Πάντα δὲ πολύκαρπα καὶ πολυβλαστῆ, πολυκαρπότατον δὲ τὸ κύμινον. ἴδιον δὲ καὶ ὂ λέγουσι κατὰ τούτο· φασὶ γὰρ δεῖν καταρᾶσθαί τε καὶ βλασφημεῖν σπείροντας, εἰ μέλλει καλὸν ἔσεσθαι καὶ πολύ. (HP, vii 3 3)

All have numerous fruits and numerous shoots, but cummin has the most fruits of all. And there is another peculiarity told of this plant: they say that one must curse and abuse it, while sowing, if the crop is to be fair and abundant. (tr. Hort)

Pliny says much the same thing about basil:

nihil ocimo fecundius. cum maledictis ac probris serendum praecipiunt, ut laetius proveniat; sato pavitur terra. [et cuminum qui serunt,] precantur ne exeat. (NH, xix 36 = 7)

There is no seed more prolific than that of ocimum [basil]; it is generally recommended to sow it with the utterance of curses and imprecations, the result being that it grows all the better for it; the earth, too, is rammed down when it is sown, and [when cumin is sown] prayers offered that the seed may never come up. (tr. after Bostock and Riley; some codices associate the last sentence with cumin, others do not)

Cumin is native from the Eastern Mediterranean to India and was cultivated in ancient times. The scientific name, Cuminum cyminum, is as close to a tautonym as the rules for plants allow. The Semitic name occurs in Akkadian as kamûnu (written 𒌑𒁷𒌁𒊬 u2gamunsar), the כַּמֹּן kammon of Isaiah 28:27.

Another source of various names for cumin shows up as, for instance, जीर jīra.
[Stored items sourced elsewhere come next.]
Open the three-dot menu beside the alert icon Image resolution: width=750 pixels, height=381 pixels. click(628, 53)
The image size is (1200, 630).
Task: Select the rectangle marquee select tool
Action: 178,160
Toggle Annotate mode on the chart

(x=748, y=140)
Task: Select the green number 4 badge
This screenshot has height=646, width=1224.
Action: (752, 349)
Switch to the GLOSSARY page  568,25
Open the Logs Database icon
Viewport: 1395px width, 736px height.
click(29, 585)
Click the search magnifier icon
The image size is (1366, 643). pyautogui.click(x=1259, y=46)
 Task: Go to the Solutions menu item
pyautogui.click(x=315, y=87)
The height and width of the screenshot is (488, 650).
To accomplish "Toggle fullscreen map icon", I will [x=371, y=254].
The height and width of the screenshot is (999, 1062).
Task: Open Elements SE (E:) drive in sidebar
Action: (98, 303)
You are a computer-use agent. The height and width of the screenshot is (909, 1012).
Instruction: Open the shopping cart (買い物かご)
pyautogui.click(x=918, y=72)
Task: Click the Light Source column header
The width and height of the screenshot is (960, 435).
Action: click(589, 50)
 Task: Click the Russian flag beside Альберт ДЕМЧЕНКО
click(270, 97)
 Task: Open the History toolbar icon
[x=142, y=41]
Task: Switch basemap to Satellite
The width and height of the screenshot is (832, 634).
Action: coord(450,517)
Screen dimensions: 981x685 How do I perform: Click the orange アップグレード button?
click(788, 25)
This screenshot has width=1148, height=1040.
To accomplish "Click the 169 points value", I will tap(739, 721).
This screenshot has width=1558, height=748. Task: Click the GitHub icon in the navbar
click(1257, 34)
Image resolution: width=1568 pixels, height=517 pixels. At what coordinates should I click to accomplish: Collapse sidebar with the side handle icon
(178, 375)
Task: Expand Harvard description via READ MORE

Both the Wikipedia and this fun book of Persian proverbs mention ریره به کرمان می‌برد zire be kermān mibarad 'carry cumin to Kerman', that is, coals to Newcastle.

Basil, Ocimum basilicum, though now considered the essential herb of Southern Italian cuisine, actually is native to India. It is the βασιλικόν 'royal' plant.

Plutarch also mentions the belief about sowing cumin:

Ἀλλ᾽ ἐὰν τοῦτ᾽, ἔφη, ζητῇς, ὁ Εὐθύδημος αὐτίκα δεήσει σε καὶ περὶ τοῦ σελίνου καὶ περὶ τοῦ κυμίνου διδόναι λόγον, ὥν τὸ μὲν ἐν τῷ βλαστάνειν καταπατοῦντες καὶ συντρίβοντες οἴονται βέλτιον αὐξάνεσθαι, τὸ δὲ καταρώμενοι σπείροισι καὶ λοιδοροῦντες. (Quaestiones Convivales, vii 2 3)

But if you have a mind to such questions, Euthydemus will presently desire you to give an account of smallage and cummin; one of the which, if trodden down as it springs, will grow the better, and the other men curse and blaspheme whilst they sow it. (tr. T. C.)

But Palladius applies it to rue:

Hoc mense ruta seritur ... Prosequuntur etiam maledictis et maxime in terra soluti lateris ponunt, quod prodesse certissimum est. (De Re Rustica, iv 9)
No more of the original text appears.